Un sacerdote è stato arrestato in provincia di Cosenza dai Carabinieri della Compagnia di Reggio Calabria con l’accusa di violenza sessuale aggravata nei confronti di un minore.

L’ordinanza di custodia cautelare in carcere è stata emessa dal Gip del Tribunale di Reggio Calabria in riferimento a fatti che si sarebbero verificati tra il 2015 e il 2020.

L’indagine e le accuse: manipolazione e abusi in parrocchia

L’indagine, avviata dai militari dell’Arma e coordinata dalla Procura della Repubblica di Reggio Calabria – diretta dal Procuratore facente funzioni, dottor Giuseppe Lombardo – ha svelato un quadro complesso e delicato. L’attività investigativa, come specificato in una nota stampa dei Carabinieri, si è basata su “riscontri testimoniali, acquisizioni documentali e attività tecniche”.

Secondo l’ipotesi accusatoria, la vicenda avrebbe avuto origine all’interno di una comunità parrocchiale reggina.

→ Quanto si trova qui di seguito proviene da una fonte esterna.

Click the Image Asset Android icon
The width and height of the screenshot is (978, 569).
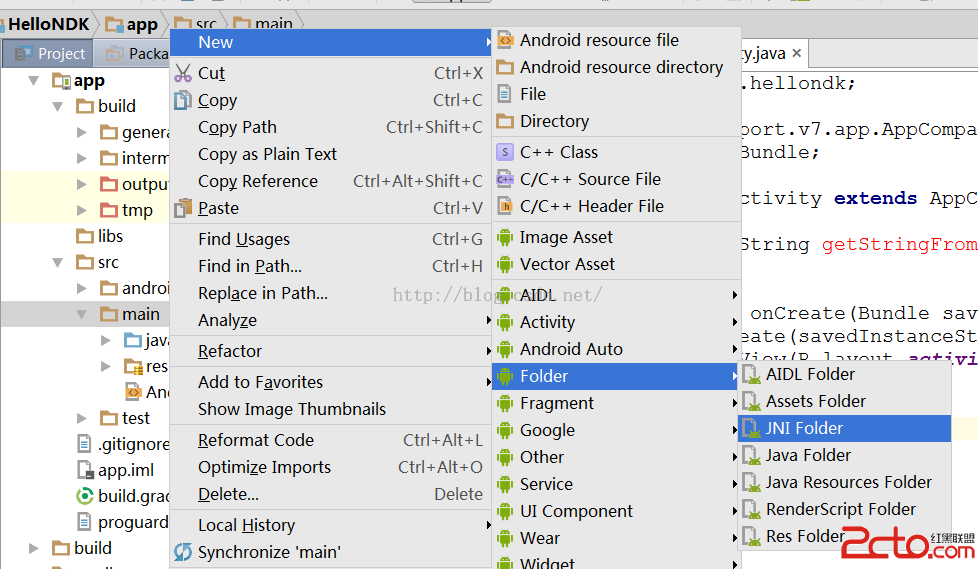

La vittima, all’epoca dei primi episodi un ragazzo di 16 anni, frequentava le attività pastorali e aggregative organizzate proprio dal sacerdote arrestato.

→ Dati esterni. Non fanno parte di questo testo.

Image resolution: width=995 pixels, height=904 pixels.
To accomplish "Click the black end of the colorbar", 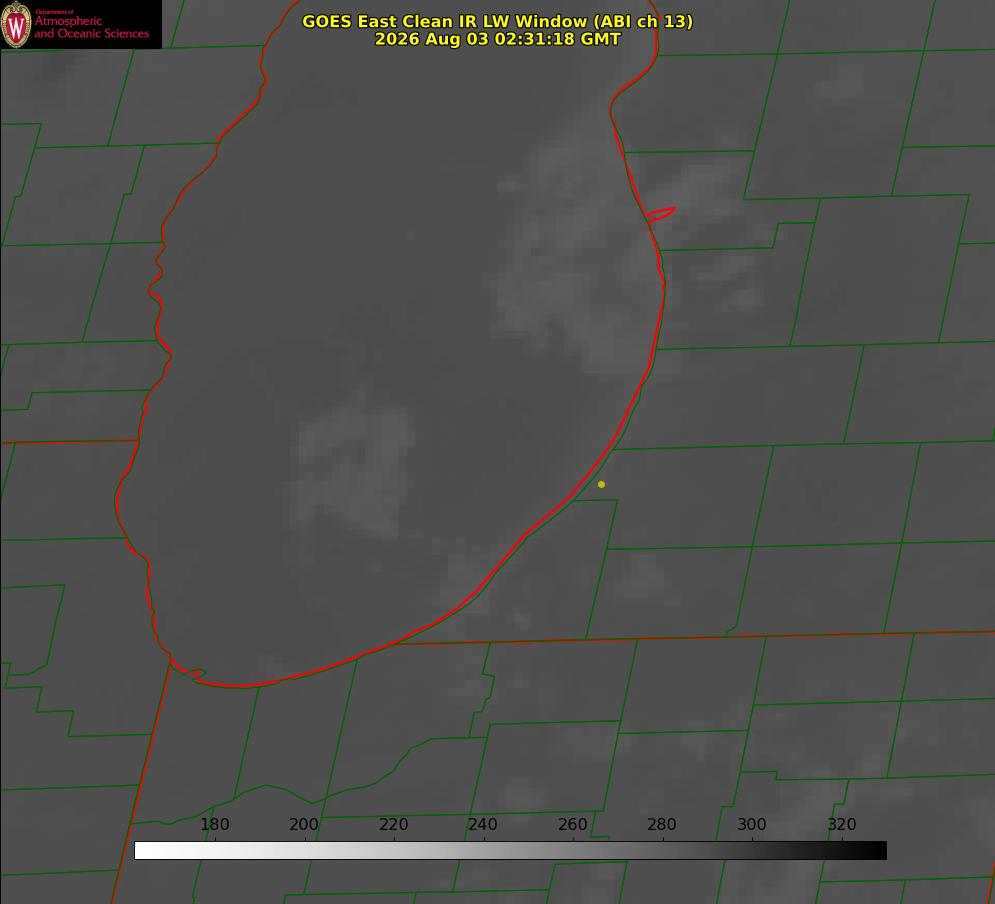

L’uomo, approfittando del proprio ruolo e della condizione di disagio familiare vissuta dal giovane, avrebbe instaurato una relazione ambigua, inizialmente alimentata da adulazioni e attenzioni, poi degenerata in veri e propri episodi di violenza sessuale, consumati in luoghi appartati della struttura ecclesiastica.

Il “padre guida” e la manipolazione psicologica

Carabinieri della Compagnia di Reggio Calabria hanno ricostruito un meccanismo di manipolazione emotiva da parte del sacerdote. L’uomo, secondo quanto emerso dalle indagini, si sarebbe servito della propria posizione per far sentire il ragazzo “legato spiritualmente e moralmente alla figura del proprio ‘padre guida’”.

La nota dei militari evidenzia come il rapporto fosse una sovrapposizione di “momenti di liturgia, di confidenza, e di abuso”.

In alcuni casi, dopo gli atti sessuali, il religioso avrebbe addirittura impartito una benedizione alla vittima, chiedendo “perdono” per l’accaduto, un dettaglio che aggiunge un ulteriore elemento inquietante alla dinamica.

La soggezione della vittima e le attività con minori anche dopo il trasferimento

Nel corso delle attività investigative è emerso che il ragazzo, pur vivendo con disagio e sofferenza quanto subito, faticasse a ribellarsi. Era, secondo gli inquirenti, “paralizzato da un sentimento di soggezione e dal timore di perdere il legame con la comunità parrocchiale”.

Il sacerdote, descritto come una figura di grande carisma e autorevolezza nel contesto ecclesiastico, avrebbe saputo alimentare questa condizione di subordinazione con “strategia e consapevolezza”, rendendo il giovane incapace di opporsi.

L’inchiesta ha inoltre documentato che, anche dopo il trasferimento del sacerdote in una parrocchia della provincia di Cosenza, questi avrebbe continuato a svolgere attività a stretto contatto con minori. Il sacerdote è stato tradotto presso la casa circondariale competente, a disposizione dell’Autorità Giudiziaria.

Si precisa che il procedimento penale si trova nella fase delle indagini preliminari e, come previsto per legge, l’uomo è da considerarsi innocente fino a sentenza definitiva.